Each entry should appear in the answer exactly as written.

* _Entries provided_:

________________

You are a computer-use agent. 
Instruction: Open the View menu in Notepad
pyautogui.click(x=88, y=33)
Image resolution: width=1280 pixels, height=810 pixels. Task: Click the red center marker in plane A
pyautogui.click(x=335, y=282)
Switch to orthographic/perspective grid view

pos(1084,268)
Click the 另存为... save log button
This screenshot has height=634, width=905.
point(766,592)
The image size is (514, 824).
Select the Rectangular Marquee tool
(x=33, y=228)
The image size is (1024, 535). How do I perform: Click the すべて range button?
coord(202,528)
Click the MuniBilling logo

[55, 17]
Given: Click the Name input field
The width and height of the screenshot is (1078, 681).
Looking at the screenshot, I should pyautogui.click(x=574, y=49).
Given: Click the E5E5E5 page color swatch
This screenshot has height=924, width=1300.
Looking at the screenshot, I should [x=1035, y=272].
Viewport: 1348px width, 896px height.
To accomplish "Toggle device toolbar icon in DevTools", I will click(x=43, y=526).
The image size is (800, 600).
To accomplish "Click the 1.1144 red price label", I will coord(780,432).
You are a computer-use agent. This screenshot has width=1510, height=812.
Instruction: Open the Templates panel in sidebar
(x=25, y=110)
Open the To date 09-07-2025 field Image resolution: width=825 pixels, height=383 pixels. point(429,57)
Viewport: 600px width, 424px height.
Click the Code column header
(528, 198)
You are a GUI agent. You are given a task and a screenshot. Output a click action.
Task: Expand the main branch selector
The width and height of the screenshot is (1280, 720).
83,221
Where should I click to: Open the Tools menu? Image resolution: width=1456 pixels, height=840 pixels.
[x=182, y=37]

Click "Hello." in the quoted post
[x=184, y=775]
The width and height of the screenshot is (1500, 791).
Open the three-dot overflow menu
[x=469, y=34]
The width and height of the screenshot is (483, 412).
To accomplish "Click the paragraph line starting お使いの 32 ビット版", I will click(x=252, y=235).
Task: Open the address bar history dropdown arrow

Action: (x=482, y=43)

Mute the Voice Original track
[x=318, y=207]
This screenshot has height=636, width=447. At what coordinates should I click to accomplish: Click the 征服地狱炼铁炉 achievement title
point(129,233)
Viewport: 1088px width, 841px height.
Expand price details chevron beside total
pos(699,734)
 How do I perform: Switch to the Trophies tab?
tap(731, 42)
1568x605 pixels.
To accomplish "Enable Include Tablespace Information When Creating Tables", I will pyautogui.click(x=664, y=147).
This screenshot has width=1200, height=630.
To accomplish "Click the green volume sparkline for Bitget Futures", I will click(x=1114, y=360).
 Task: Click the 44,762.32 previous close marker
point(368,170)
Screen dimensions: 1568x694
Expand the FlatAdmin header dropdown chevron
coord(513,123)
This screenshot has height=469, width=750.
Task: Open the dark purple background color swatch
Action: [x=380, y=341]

________________

* _Exercise answer_:
You are a computer-use agent. 
Instruction: Open the View menu in Notepad
pyautogui.click(x=88, y=33)
Image resolution: width=1280 pixels, height=810 pixels. Task: Click the red center marker in plane A
pyautogui.click(x=335, y=282)
Switch to orthographic/perspective grid view

pos(1084,268)
Click the 另存为... save log button
This screenshot has height=634, width=905.
point(766,592)
The image size is (514, 824).
Select the Rectangular Marquee tool
(x=33, y=228)
The image size is (1024, 535). How do I perform: Click the すべて range button?
coord(202,528)
Click the MuniBilling logo

[55, 17]
Given: Click the Name input field
The width and height of the screenshot is (1078, 681).
Looking at the screenshot, I should pyautogui.click(x=574, y=49).
Given: Click the E5E5E5 page color swatch
This screenshot has height=924, width=1300.
Looking at the screenshot, I should [x=1035, y=272].
Viewport: 1348px width, 896px height.
To accomplish "Toggle device toolbar icon in DevTools", I will click(x=43, y=526).
The image size is (800, 600).
To accomplish "Click the 1.1144 red price label", I will coord(780,432).
You are a computer-use agent. This screenshot has width=1510, height=812.
Instruction: Open the Templates panel in sidebar
(x=25, y=110)
Open the To date 09-07-2025 field Image resolution: width=825 pixels, height=383 pixels. point(429,57)
Viewport: 600px width, 424px height.
Click the Code column header
(528, 198)
You are a GUI agent. You are given a task and a screenshot. Output a click action.
Task: Expand the main branch selector
The width and height of the screenshot is (1280, 720).
83,221
Where should I click to: Open the Tools menu? Image resolution: width=1456 pixels, height=840 pixels.
[x=182, y=37]

Click "Hello." in the quoted post
[x=184, y=775]
The width and height of the screenshot is (1500, 791).
Open the three-dot overflow menu
[x=469, y=34]
The width and height of the screenshot is (483, 412).
To accomplish "Click the paragraph line starting お使いの 32 ビット版", I will click(x=252, y=235).
Task: Open the address bar history dropdown arrow

Action: (x=482, y=43)

Mute the Voice Original track
[x=318, y=207]
This screenshot has height=636, width=447. At what coordinates should I click to accomplish: Click the 征服地狱炼铁炉 achievement title
point(129,233)
Viewport: 1088px width, 841px height.
Expand price details chevron beside total
pos(699,734)
 How do I perform: Switch to the Trophies tab?
tap(731, 42)
1568x605 pixels.
To accomplish "Enable Include Tablespace Information When Creating Tables", I will pyautogui.click(x=664, y=147).
This screenshot has width=1200, height=630.
To accomplish "Click the green volume sparkline for Bitget Futures", I will click(x=1114, y=360).
 Task: Click the 44,762.32 previous close marker
point(368,170)
Screen dimensions: 1568x694
Expand the FlatAdmin header dropdown chevron
coord(513,123)
This screenshot has height=469, width=750.
Task: Open the dark purple background color swatch
Action: [x=380, y=341]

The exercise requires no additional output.